▶ What you are asked to do
Go to the line in the entries below that holds "Screen dimensions: 1482x864" and repeat exactly from there through the line that holds "This screenshot has width=1065, height=608.", inclusive.
-- Task inputs follows --
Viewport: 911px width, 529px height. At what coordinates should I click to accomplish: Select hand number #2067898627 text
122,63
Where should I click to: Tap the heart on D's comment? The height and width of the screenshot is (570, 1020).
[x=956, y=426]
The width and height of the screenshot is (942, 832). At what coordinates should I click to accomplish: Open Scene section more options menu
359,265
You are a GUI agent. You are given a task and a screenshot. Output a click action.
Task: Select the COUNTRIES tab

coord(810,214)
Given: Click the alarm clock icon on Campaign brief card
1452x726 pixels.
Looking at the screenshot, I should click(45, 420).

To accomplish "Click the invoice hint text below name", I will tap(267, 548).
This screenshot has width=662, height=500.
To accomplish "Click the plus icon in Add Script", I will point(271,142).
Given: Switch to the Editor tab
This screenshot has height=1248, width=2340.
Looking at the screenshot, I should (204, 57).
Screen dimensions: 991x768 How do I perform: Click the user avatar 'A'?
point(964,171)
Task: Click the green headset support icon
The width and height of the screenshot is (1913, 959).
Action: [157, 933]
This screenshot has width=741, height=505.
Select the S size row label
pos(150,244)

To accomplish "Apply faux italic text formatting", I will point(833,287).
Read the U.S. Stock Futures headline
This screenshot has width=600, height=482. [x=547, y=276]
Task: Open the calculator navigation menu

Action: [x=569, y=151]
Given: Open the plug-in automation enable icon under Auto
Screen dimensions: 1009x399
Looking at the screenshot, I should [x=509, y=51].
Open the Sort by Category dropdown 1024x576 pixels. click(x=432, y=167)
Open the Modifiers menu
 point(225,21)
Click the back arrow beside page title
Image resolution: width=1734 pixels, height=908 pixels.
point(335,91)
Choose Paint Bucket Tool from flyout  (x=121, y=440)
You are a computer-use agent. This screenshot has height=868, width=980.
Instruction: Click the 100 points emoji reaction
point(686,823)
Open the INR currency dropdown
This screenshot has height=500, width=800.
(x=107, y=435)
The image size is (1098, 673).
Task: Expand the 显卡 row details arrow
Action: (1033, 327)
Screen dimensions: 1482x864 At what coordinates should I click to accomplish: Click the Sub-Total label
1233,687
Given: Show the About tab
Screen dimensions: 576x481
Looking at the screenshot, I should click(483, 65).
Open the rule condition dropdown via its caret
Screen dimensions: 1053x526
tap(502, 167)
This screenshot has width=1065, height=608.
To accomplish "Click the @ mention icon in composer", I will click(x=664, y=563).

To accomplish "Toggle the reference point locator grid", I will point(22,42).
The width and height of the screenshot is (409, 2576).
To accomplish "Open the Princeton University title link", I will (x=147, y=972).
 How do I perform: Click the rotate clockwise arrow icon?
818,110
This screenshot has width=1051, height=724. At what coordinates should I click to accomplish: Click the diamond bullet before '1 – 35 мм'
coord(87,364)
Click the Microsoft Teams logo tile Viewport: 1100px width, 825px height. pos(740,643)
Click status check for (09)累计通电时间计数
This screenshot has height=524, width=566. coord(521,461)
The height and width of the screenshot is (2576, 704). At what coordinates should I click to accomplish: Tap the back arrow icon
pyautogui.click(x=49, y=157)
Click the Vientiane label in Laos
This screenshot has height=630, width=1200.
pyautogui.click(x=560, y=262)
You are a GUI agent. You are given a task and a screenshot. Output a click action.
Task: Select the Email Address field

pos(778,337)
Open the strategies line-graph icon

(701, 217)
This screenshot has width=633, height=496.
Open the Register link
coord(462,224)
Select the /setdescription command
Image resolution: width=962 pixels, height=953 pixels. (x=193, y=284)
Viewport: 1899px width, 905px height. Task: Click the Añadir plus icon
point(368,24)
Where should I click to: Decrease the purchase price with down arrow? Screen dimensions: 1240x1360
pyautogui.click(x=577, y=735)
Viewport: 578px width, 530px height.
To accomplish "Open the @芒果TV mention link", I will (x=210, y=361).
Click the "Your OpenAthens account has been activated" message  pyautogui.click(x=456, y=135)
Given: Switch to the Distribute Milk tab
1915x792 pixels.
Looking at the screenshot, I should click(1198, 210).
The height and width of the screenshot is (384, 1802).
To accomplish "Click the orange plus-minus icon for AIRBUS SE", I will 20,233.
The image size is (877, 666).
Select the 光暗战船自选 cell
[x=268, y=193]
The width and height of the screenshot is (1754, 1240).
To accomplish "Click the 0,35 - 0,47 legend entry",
-- Task inputs concluded --
▶ Written response
Screen dimensions: 1482x864 At what coordinates should I click to accomplish: Click the Sub-Total label
1233,687
Given: Show the About tab
Screen dimensions: 576x481
Looking at the screenshot, I should click(483, 65).
Open the rule condition dropdown via its caret
Screen dimensions: 1053x526
tap(502, 167)
This screenshot has width=1065, height=608.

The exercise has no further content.